A crew of scenic design workers manoeuvres pieces into place, locking upper and lower jaws and other anatomical structures together like a giant jigsaw puzzle.
It is suffocatingly hot. Designer Dan Potra is a quiet figure amid the chaos of jackhammers, buckets of white paint, blue tarp, rollers and huge metal scaffolding. Nuts and bolts roll gently, unnoticed, underfoot. Framed by a monster mandible, a foot-long tooth, a glaring nostril and a staring empty eye socket, Potra swipes a sweaty brow and sighs, “I never should have gotten out of bed today.”
Earlier, riding out to Homebush in Sydney’s west this morning to meet with the cast of the Handa Opera on Sydney Harbour production of Puccini’s Turandot, his motorbike gave up the ghost mid-traffic. Kaput. Luckily, an Opera Australia props van was nearby and designer and bike were rescued.
A mechanical mishap is the last thing he needs. Potra, a compact, owlish figure weighed down by a large satchel bulging with pencils and sketch pads, has a big load to carry as the set and costume designer for Turandot, a $12 million feast of complex moving parts.

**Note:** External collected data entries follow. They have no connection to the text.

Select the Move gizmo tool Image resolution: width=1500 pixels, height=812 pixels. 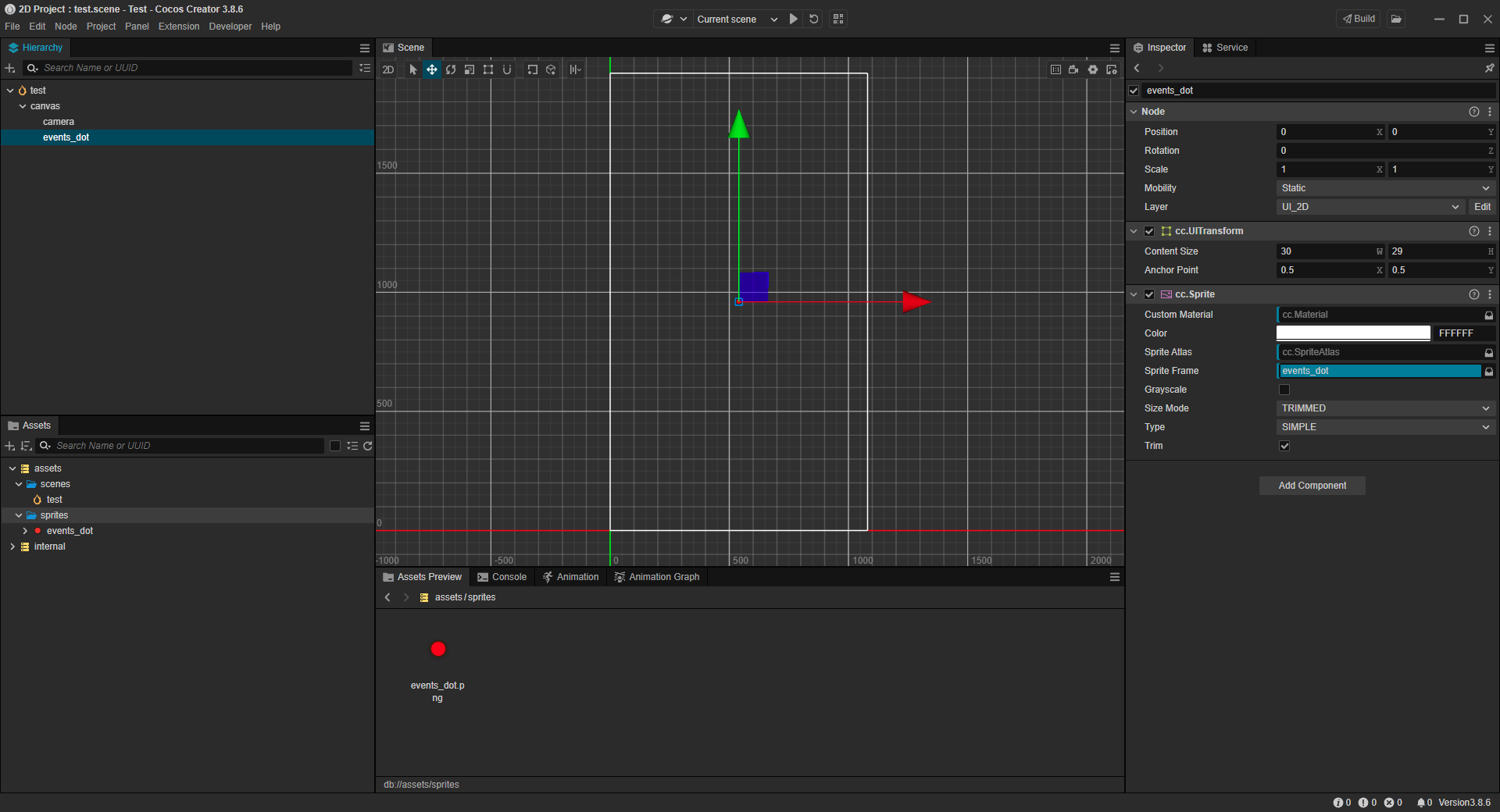432,69
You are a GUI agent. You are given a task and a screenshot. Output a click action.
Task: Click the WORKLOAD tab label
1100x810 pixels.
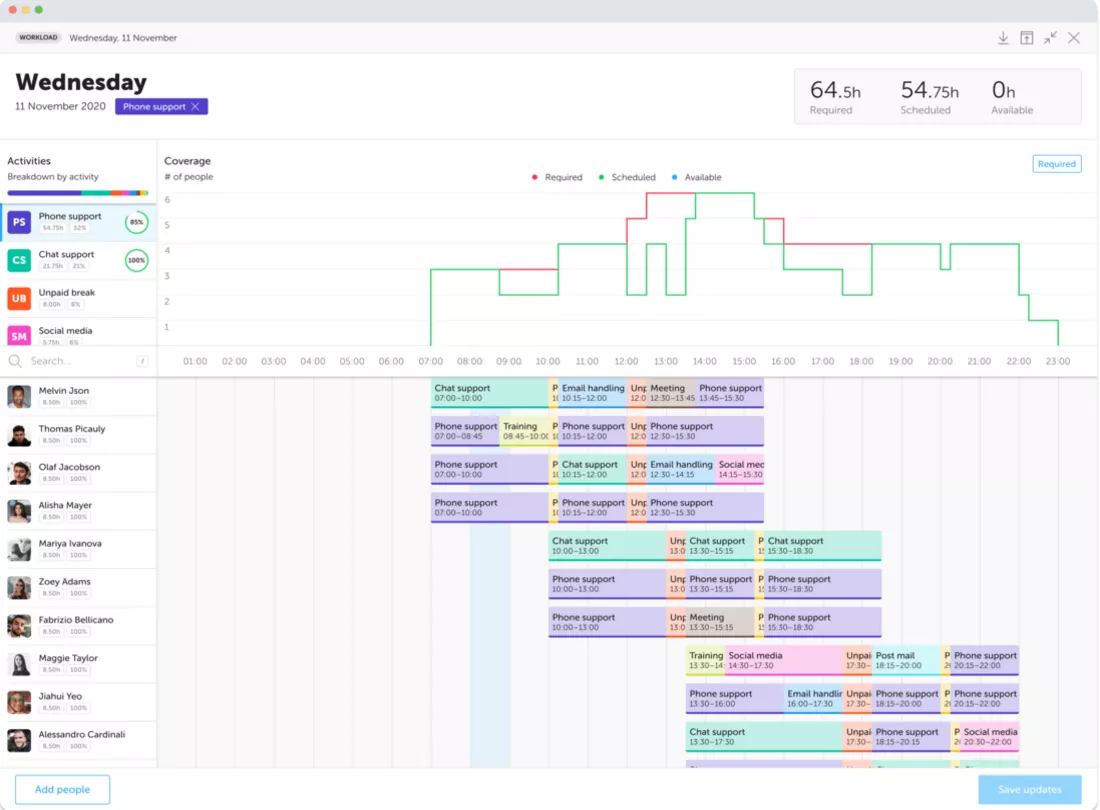39,38
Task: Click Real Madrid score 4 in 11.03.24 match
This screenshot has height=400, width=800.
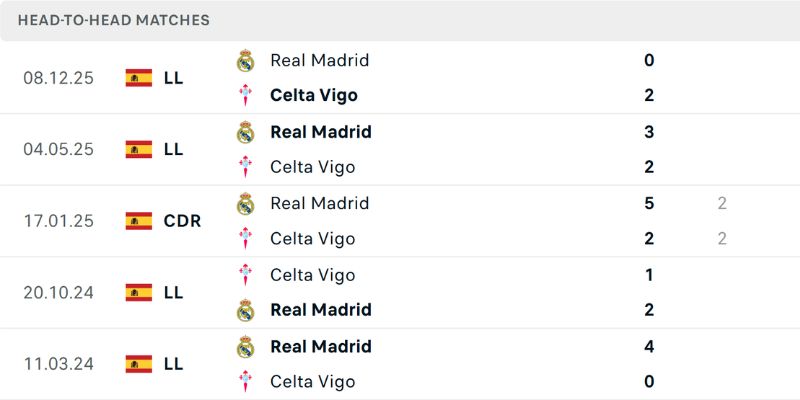Action: tap(649, 346)
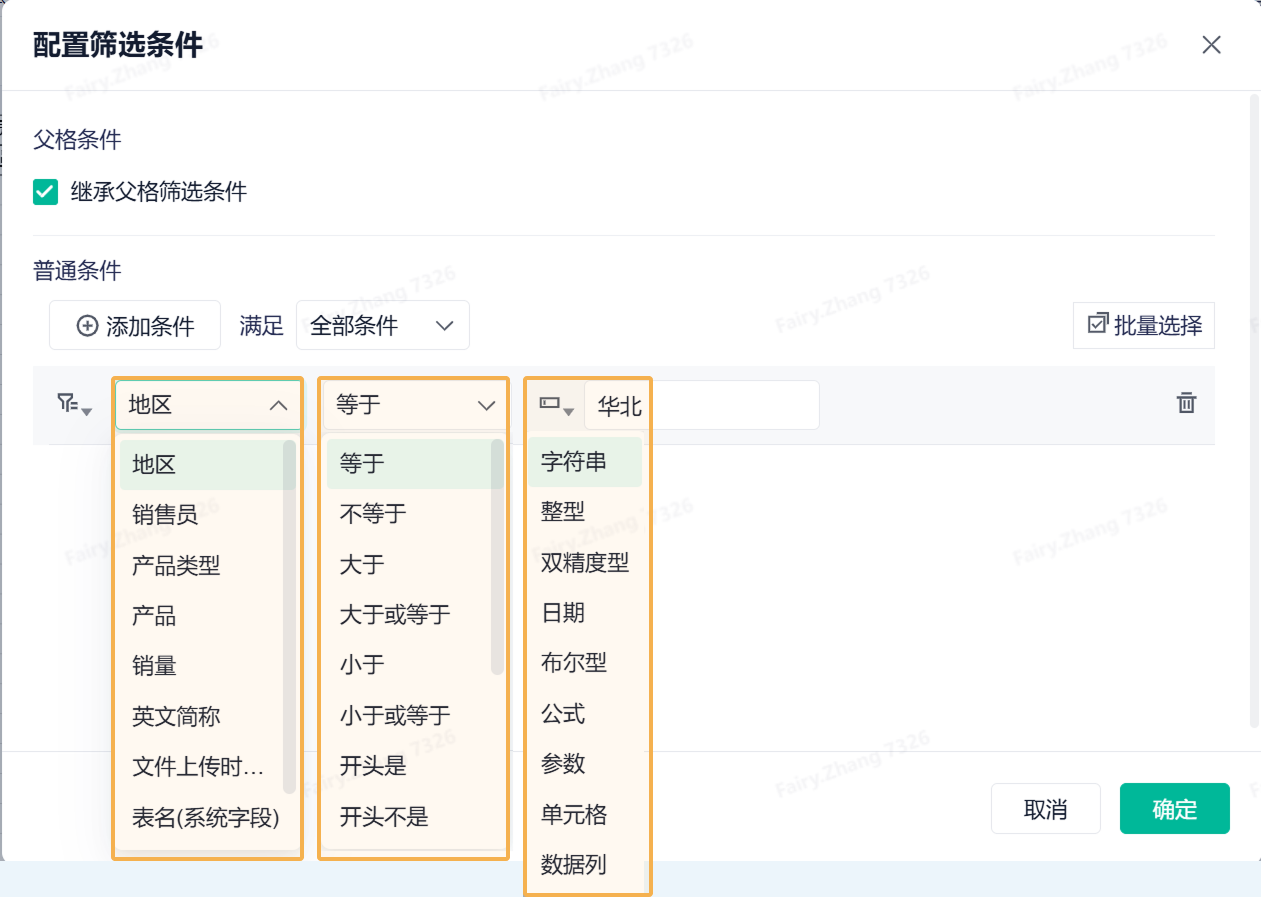Viewport: 1261px width, 897px height.
Task: Delete the condition with the trash icon
Action: [x=1186, y=403]
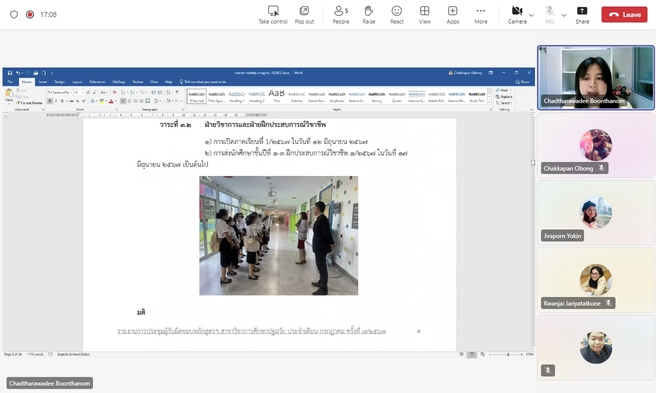Toggle the Camera on

[x=517, y=15]
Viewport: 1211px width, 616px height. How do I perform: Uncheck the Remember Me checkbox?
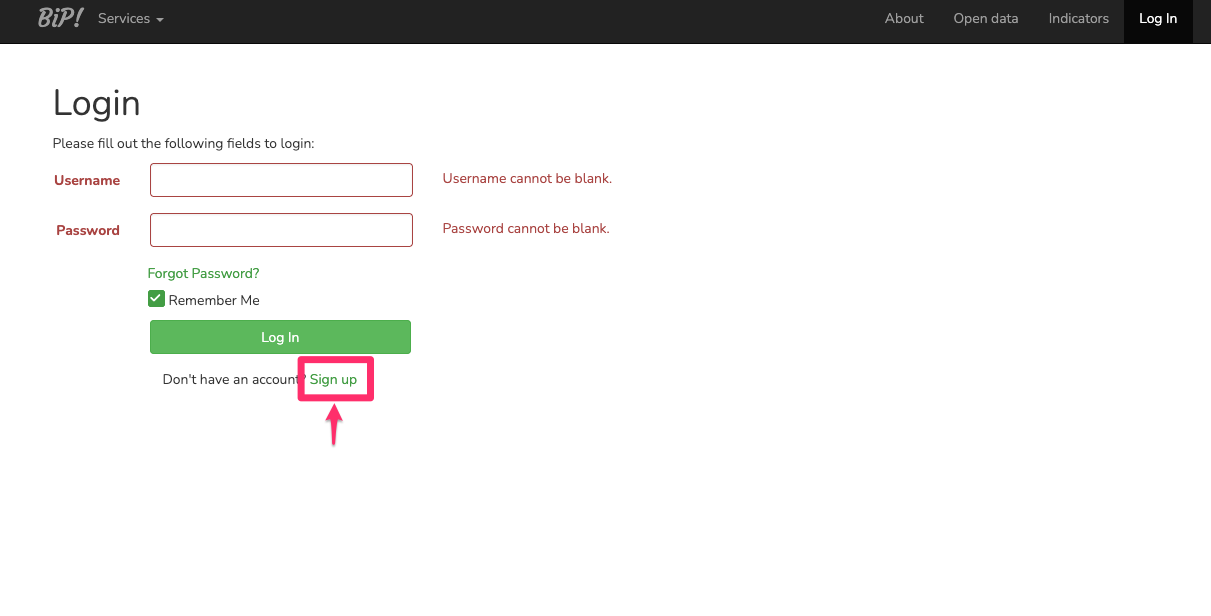pyautogui.click(x=156, y=299)
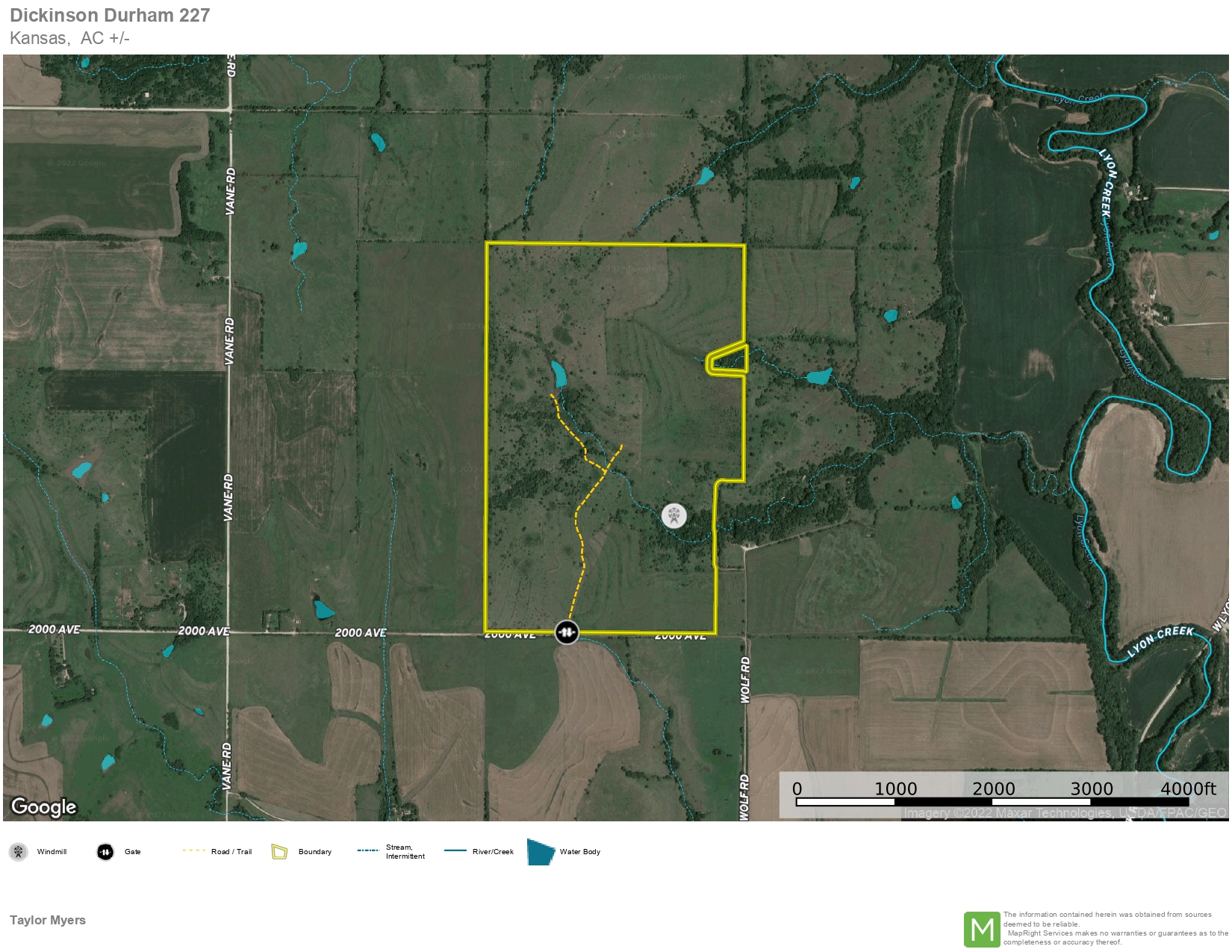Select the gate marker on the southern boundary

pyautogui.click(x=567, y=632)
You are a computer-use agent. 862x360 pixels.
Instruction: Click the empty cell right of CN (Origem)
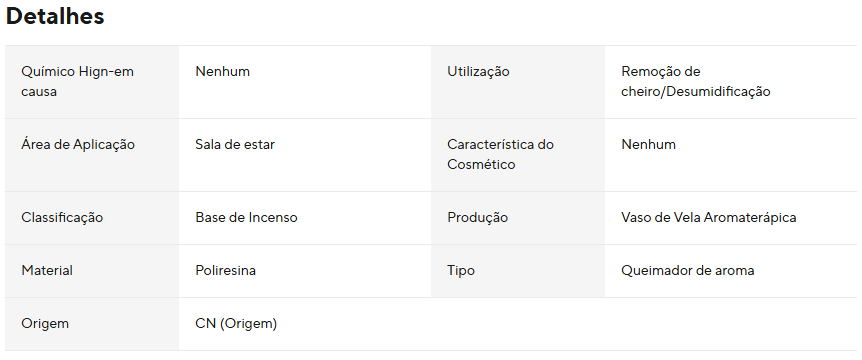(x=644, y=324)
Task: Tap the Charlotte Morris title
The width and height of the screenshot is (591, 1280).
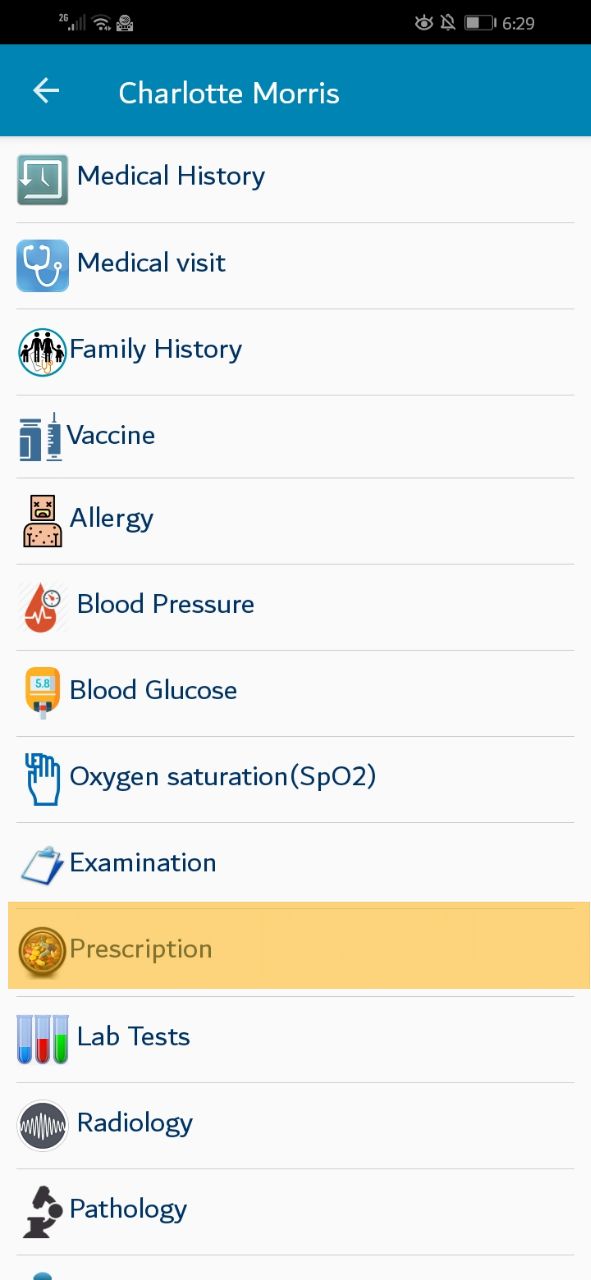Action: tap(229, 93)
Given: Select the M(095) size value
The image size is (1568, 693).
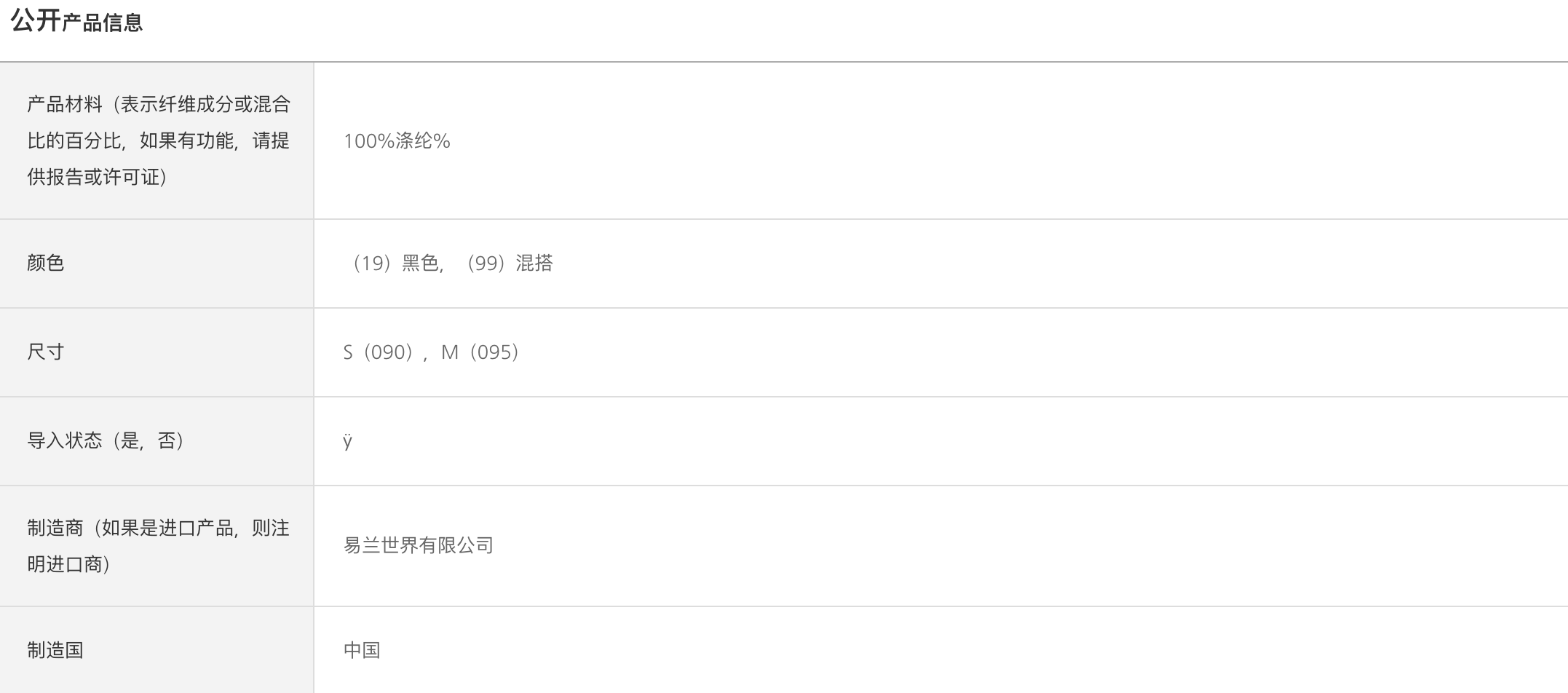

Climbing nimbly over the dragon’s hulk is Myanmarese sculptor Soe Pai Aung. Carving dragons is second nature to the master craftsman, Sydney’s go-to man for large public spec- tacles. This is the 27th dragon he’s worked on “and also the biggest”. He scrutinises his delicately hand-carved finishing touches — a scale, a scroll, a lily, a frill, a wrinkle in the knuckle. “I do dragons for other shows, Anna and the King, smaller shows. But this is hardest.”
There is a sense of controlled chaos and ticking clocks in this Alexandria warehouse. The 6m-high dragon’s head is in 39 pieces, waiting to be assembled before being locked on to a steel structure — a giant steel spine that snakes across the warehouse — ahead of a monster paint job and then transportation via flatbed semitrailer to Glebe Island.
There, a barge will transport it across Sydney Harbour to Fleet Steps, off Mrs Macquarie’s Chair, where the completed structure will be lifted by two cranes on to pylons in the water to create what appears to be a floating raked stage facing a bank of 3000 seats.
On this giant disc, this morning’s disarticulated dragon will come to full prowling life, a fire-breathing 60m ivory monster trailing a giant tail resembling the Great Wall of China. It will share space with an 18m tall iridescent silver pagoda tower, the other key visual marker in the fifth opera to roll off the Handa Opera on Sydney Harbour series production line since it began in 2012 with La Traviata, followed by Carmen, Madama Butterfly and Aida.
Funded by Japanese businessman, artist and Shinto priest Haruhisa Handa in partnership with Opera Australia and Destination NSW, the HOSH series has grown to become a glitzy cultural fixture on the Sydney arts calendar, attracting more than 37,000 visitors since 2012. Last year’s production, an extravagant, blingy Aida directed by Gale Edwards, sold more than 55,000 tickets. Each year, HOSH has grown bigger and shinier and louder, with everything from giant chandeliers to last year’s 15-tonne head of Nefertiti (carved by Aung).
Special effects details for Turandot are under tight wraps but Review understands it involves singers flying through the air in safety harnesses (“there’s plenty of aerial work”, an OA worker reveals), a giant lotus sprouting from the top of the tower, secret doors and two-tonne drawbridges, and flames shooting from the dragon’s nose — courtesy of Foti Fireworks, the firm behind Sydney’s New Year’s Eve fireworks.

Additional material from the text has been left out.